**BRIEF**
In the data below, the copy begins at the line containing "How do I perform: Open" and runs through the last line; repeat those lines exactly, minus the pictures.

**GIVEN DATA**
+ + + + +
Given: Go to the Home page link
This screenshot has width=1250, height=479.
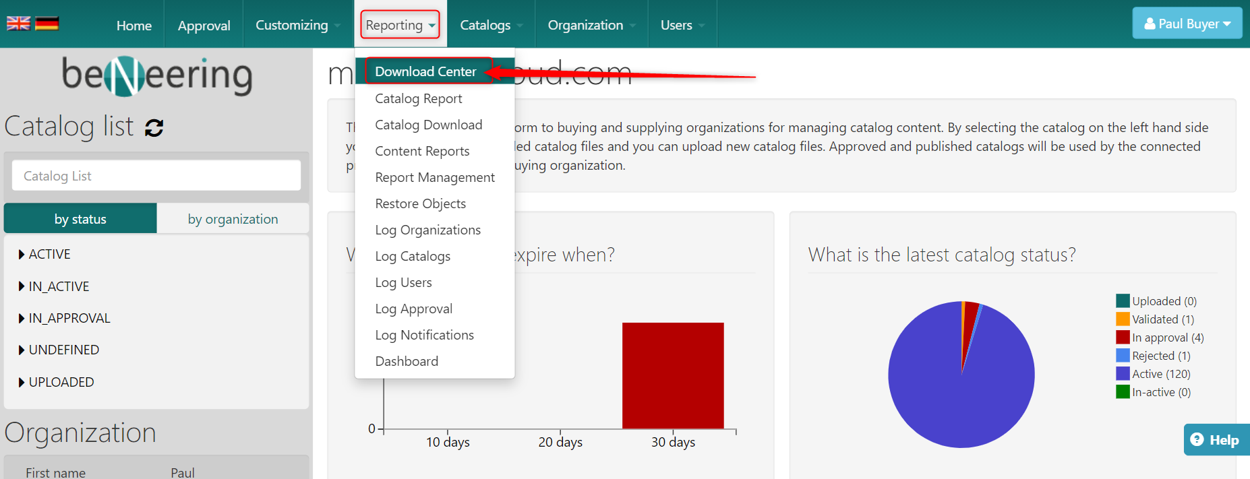Looking at the screenshot, I should click(x=133, y=26).
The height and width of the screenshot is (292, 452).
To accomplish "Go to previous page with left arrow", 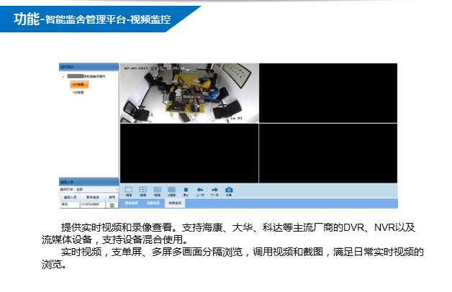I will point(200,190).
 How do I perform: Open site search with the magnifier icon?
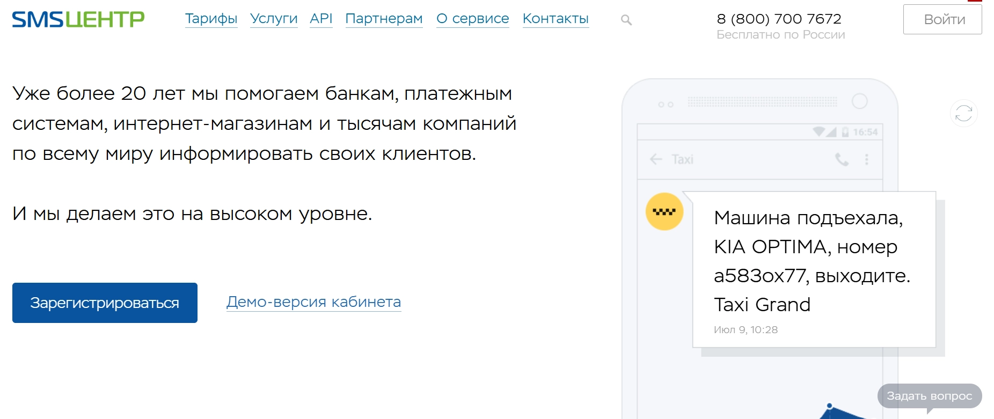pos(626,20)
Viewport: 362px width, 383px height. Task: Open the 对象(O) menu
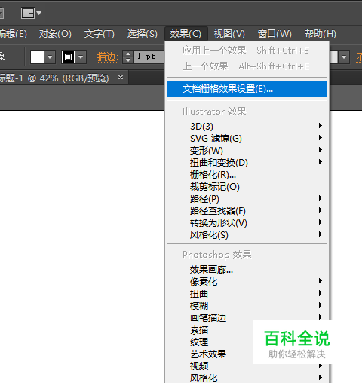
+ + + + +
**RESPONSE TO THIS EXERCISE**
 How do I perform: Open site search with the magnifier icon?
pos(626,20)
Viewport: 362px width, 383px height. Task: Open the 对象(O) menu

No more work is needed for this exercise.